A healthy immune system can destroy HCV virus if HCV does not disarm our immune system (HCV protease mess up cells' communication network to achieve this). Protease inhibitors such VX950 disable this HCV's weapon by blocking its activity.
One of ways that our immune system fights viruses like HCV is the outright killing of the infected cells. HCV counters this by preventing the cell destruction, of course, for their own survival.
Hence, when HCV patients are treated with 950 and IFN, 950 blocks HCV's ability to sabotage our immune system on one hand and IFN boosts our immune system on the other. This combination is a two-prong assault on the infected liver cells. Our liver would respond to this attack on infected cells just as if it were directed to normal cells. Rash could be the reaction to the liver cell harming.
Therefore, the observed rash could be an indicator that the treatment is working. The severer the rash the better benefit of treatment. The correlation between rash and success of treatment may not be a strong one because other factors would influence the degree of severity.
VX-950 may make rash worse than IFN/RBV alone, but rash is a success indicator rather than mere side-effect.
There are examples of this type of rash/success correlation in targeted cancer therapy. Imclone's Erbtux, Osip's Tarceva,...... work well for patients who get rash from treatment; worse rash gives better outcome.
Dew, I disagree. I predict that 12 wk SVR will be at least 75%, and 6 mo. SVR will be at least 73% when you average PROVE1 and PROVE2 results. Even with SOC you have 20% difference btw the end-of-trial result and the 6 mo. SVR. When you throw in TVR, you have a rapid decrease in viral load very early, and such initial rapid decrease in vl has been shown to correlate with high SVR. You are too pessimistic in saying 12 wk PCR of 88% translates to 66% SVR.

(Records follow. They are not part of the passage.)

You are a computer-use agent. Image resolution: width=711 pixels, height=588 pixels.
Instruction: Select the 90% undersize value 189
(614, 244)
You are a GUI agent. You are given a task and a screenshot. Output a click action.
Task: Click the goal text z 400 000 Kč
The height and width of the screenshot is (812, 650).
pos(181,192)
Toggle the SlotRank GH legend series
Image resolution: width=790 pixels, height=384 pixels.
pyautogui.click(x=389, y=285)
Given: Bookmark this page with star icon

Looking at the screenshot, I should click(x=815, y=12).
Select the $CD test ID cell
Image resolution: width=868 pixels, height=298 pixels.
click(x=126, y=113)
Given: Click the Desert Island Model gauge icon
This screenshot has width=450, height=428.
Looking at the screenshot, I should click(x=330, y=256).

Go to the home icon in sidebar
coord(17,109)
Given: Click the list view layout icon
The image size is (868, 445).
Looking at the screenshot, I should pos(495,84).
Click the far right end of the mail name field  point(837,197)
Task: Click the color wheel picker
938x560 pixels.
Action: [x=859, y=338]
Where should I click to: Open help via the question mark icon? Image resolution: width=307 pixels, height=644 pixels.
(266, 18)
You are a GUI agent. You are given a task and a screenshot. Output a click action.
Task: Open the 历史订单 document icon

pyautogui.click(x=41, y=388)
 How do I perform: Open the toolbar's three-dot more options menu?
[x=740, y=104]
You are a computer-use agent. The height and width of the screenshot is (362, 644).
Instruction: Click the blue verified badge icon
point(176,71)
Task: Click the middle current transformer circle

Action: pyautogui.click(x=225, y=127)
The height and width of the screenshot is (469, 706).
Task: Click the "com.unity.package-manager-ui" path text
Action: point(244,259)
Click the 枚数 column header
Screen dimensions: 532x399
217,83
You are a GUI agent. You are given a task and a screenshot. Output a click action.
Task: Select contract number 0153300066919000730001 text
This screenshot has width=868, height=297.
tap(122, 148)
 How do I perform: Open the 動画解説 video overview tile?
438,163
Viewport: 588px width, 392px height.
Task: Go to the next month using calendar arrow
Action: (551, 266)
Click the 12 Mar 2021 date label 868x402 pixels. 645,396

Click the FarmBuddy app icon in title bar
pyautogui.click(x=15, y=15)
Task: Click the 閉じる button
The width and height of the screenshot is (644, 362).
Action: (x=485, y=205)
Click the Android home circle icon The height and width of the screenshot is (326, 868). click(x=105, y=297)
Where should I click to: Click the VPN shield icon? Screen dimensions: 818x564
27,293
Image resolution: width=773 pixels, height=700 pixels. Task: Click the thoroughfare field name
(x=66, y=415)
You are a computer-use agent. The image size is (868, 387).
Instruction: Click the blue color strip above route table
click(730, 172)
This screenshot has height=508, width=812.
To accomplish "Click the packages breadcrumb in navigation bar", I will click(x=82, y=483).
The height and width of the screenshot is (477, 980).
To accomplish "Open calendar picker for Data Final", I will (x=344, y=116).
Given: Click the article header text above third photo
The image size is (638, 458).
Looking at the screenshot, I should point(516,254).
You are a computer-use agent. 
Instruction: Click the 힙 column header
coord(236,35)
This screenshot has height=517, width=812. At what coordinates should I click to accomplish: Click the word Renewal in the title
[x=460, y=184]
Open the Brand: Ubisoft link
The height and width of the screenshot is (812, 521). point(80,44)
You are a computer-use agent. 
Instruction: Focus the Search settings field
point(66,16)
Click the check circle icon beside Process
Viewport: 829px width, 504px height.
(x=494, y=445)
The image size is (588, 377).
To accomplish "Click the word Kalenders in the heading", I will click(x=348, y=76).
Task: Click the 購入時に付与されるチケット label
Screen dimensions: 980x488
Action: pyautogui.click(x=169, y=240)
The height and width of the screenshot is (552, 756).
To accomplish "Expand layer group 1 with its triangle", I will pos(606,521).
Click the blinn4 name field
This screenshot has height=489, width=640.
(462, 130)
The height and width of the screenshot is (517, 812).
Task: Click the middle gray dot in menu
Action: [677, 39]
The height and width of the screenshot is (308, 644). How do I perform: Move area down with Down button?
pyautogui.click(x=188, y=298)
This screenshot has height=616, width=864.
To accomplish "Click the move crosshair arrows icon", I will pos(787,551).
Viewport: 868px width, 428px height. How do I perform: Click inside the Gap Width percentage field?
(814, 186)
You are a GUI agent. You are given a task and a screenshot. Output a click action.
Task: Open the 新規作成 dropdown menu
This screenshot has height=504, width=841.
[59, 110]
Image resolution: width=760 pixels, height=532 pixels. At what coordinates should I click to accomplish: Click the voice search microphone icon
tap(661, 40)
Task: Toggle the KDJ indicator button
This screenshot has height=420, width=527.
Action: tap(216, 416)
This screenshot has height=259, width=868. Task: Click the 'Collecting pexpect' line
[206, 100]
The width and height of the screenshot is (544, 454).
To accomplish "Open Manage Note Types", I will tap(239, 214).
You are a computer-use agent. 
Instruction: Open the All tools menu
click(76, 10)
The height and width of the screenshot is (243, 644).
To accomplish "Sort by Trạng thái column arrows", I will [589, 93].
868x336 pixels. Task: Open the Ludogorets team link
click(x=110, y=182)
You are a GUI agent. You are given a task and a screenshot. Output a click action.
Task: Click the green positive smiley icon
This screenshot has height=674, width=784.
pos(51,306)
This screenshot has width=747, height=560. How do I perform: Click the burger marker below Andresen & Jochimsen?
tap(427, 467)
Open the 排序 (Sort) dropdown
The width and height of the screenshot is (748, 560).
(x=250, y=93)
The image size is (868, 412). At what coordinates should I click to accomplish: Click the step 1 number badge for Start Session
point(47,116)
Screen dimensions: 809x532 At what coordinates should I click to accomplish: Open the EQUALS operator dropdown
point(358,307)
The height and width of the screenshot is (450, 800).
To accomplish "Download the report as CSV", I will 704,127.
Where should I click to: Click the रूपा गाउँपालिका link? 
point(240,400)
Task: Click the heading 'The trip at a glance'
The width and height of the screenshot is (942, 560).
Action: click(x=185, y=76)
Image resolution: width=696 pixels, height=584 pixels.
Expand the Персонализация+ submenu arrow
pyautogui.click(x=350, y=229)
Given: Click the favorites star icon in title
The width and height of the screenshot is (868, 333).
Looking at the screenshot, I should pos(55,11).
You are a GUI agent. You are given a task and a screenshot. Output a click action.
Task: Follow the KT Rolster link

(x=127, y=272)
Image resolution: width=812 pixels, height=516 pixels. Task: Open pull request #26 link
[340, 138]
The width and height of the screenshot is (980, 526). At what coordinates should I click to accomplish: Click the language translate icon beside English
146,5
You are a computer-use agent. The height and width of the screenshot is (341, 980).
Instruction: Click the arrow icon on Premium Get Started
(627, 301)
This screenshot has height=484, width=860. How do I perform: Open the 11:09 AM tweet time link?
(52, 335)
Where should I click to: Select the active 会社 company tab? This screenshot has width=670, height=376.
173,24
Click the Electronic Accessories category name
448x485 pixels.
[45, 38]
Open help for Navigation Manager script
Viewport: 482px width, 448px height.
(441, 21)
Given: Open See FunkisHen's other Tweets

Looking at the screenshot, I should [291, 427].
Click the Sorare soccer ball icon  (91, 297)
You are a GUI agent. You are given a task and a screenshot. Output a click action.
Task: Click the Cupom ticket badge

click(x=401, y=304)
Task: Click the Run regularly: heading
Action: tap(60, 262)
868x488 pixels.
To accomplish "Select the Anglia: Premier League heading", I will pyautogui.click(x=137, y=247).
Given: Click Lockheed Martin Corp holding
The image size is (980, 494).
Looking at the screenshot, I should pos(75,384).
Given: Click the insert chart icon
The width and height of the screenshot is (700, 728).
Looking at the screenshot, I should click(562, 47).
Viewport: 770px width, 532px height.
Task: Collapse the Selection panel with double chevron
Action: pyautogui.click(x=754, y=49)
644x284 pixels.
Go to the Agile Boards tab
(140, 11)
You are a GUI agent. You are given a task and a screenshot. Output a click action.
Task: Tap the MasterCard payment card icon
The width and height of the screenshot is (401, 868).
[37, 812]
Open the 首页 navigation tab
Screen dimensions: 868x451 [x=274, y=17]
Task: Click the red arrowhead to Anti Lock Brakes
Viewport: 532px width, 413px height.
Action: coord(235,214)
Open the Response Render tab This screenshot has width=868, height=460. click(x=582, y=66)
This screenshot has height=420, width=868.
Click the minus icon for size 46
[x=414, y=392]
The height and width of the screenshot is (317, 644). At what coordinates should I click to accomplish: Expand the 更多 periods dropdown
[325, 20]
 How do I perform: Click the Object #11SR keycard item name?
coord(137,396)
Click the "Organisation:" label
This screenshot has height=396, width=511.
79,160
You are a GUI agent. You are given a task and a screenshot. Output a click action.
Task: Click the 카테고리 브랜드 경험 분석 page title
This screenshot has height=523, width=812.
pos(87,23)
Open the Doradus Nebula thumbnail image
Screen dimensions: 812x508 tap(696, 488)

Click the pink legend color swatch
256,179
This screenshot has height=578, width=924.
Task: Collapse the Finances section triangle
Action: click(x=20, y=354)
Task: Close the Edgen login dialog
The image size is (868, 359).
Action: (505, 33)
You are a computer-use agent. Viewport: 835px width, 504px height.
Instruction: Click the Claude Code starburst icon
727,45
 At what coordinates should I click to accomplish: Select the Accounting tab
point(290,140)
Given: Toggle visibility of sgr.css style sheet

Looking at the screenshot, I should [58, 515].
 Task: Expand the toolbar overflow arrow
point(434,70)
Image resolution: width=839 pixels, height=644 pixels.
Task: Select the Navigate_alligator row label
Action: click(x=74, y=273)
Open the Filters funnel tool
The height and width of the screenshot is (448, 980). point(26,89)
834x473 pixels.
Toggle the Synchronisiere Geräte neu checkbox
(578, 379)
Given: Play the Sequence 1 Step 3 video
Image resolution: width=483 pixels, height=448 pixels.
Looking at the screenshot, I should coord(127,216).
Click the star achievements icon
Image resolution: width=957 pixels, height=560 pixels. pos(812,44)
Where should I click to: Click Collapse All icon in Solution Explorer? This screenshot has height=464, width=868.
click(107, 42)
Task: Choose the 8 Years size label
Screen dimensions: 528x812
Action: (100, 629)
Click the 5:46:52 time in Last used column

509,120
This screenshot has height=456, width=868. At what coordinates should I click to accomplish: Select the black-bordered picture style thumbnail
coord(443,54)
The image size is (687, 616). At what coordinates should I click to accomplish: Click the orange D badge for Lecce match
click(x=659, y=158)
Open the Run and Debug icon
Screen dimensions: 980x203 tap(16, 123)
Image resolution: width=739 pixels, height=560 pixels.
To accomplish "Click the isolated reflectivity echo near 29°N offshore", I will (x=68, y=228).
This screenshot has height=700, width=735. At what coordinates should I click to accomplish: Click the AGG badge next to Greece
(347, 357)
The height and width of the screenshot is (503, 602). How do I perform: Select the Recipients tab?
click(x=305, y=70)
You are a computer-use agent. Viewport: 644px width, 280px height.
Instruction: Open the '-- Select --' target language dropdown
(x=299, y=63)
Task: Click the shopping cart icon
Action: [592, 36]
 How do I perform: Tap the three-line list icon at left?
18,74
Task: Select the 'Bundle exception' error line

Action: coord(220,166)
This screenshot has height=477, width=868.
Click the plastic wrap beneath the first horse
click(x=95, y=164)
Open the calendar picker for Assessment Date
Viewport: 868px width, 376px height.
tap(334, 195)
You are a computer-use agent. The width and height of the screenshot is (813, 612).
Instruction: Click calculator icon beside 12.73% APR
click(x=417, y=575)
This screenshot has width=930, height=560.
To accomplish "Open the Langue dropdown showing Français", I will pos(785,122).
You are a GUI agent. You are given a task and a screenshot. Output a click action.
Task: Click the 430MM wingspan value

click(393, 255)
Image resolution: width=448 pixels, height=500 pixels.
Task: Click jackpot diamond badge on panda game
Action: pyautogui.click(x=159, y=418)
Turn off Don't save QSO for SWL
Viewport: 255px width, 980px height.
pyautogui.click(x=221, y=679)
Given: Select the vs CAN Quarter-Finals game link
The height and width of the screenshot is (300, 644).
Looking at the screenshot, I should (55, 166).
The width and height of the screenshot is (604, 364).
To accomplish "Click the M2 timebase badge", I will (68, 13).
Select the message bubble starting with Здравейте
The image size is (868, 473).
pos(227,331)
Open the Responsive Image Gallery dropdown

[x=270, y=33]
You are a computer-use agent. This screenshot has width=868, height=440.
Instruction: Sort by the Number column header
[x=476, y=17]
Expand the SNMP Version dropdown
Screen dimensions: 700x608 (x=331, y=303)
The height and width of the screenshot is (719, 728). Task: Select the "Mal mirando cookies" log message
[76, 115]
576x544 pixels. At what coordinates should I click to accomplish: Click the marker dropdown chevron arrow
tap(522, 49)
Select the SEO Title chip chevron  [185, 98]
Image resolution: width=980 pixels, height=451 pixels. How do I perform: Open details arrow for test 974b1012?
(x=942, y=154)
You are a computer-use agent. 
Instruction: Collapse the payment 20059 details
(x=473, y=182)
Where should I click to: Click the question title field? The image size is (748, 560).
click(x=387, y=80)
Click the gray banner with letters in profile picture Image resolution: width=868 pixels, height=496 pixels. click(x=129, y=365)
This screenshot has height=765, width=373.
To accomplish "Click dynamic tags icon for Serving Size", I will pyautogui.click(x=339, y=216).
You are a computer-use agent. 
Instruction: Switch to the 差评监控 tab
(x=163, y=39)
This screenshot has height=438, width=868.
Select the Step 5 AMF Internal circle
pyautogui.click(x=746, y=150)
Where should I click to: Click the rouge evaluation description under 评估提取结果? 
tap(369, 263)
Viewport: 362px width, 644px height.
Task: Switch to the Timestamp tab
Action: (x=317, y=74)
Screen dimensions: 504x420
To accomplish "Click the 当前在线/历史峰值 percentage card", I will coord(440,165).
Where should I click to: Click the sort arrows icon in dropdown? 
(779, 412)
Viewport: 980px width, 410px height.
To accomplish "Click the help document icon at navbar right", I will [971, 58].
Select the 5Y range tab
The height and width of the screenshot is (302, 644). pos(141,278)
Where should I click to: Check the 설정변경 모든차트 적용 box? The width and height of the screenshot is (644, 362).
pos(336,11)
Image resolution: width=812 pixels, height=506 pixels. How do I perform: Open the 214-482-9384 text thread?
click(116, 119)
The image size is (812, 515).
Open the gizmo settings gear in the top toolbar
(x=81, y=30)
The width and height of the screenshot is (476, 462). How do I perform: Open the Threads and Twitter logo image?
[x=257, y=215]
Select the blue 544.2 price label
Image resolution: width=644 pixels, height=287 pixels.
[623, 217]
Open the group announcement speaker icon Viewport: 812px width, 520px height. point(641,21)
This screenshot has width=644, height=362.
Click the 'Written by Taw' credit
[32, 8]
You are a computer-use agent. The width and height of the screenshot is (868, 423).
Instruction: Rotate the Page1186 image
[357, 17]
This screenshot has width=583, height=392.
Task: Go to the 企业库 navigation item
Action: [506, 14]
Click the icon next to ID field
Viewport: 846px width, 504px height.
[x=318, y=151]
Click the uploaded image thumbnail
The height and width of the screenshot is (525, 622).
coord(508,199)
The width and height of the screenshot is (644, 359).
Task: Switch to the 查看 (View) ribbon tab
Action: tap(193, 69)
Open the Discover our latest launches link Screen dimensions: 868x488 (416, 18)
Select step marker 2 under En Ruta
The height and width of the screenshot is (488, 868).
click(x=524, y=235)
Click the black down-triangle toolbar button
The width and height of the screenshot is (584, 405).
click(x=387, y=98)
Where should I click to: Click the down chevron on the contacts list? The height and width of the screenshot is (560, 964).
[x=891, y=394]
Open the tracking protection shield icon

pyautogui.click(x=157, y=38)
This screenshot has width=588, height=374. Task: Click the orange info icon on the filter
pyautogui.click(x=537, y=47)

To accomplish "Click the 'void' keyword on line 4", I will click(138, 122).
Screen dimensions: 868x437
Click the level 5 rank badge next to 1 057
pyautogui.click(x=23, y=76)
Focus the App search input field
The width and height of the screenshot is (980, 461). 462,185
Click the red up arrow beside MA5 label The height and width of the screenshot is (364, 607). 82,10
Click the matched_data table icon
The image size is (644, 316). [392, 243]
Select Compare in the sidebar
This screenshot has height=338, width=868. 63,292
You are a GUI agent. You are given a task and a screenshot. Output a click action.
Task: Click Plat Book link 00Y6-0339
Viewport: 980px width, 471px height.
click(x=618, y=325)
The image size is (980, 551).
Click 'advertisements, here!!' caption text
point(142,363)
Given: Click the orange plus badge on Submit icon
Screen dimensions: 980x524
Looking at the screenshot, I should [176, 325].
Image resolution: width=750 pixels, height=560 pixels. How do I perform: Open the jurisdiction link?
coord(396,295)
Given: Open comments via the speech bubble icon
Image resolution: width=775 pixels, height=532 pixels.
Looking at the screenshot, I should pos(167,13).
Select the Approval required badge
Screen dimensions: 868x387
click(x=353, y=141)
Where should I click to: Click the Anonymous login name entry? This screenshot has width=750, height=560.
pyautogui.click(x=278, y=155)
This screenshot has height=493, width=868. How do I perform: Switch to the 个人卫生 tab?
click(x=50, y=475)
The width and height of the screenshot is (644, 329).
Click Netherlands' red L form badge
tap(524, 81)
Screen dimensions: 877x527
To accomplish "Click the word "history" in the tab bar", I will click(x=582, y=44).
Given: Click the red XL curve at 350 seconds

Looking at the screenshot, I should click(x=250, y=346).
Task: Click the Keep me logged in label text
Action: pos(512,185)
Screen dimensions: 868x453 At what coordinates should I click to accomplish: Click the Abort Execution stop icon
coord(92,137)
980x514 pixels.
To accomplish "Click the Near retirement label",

When I quoted 88% earlier, I meant to write it is the result of <at the end of 12 wks from the beginning of trial>, not the end of trial.
I know for a fact the Interferon causes rash (my father has Hepc and was lucky enough to be cured by interferon ribavirin therapy because they caught it early).
I believe most injected proteins such as erbitux, humira and interferons cause this rash because of the body's immune response to these proteins which are injected at high concentrations and could trigger a immune- response.
The questions now is whether the rate and severity of rash in 950 + SOC arm is significantly higher than the control group.
My optimistic view is that it won't be significantly higher and it won't stop the clinical progression of 950.
If the anecdotal event stated in the Forum holds true for other trial drop-outs, then some of 9% should be included in SVR percentage... this will raise the 88% end-of-trial SVR.
Patients with severe rash may receive lower doses for shorter duration to achieve the same SVR as other patients get.
A corollary to the rash/cell-death correlation theory is that patients who get severe rash have a good chance of achieving the same result with a shorter treatment time or reduced IFN and/or 950 doses as the patients who don't get severe rash.
You are right. The hypothesis says that getting rash is a sufficient condition for treatment success but not a necessary one.
In other words, rash is always an indicator of success, but success does not always come with rash.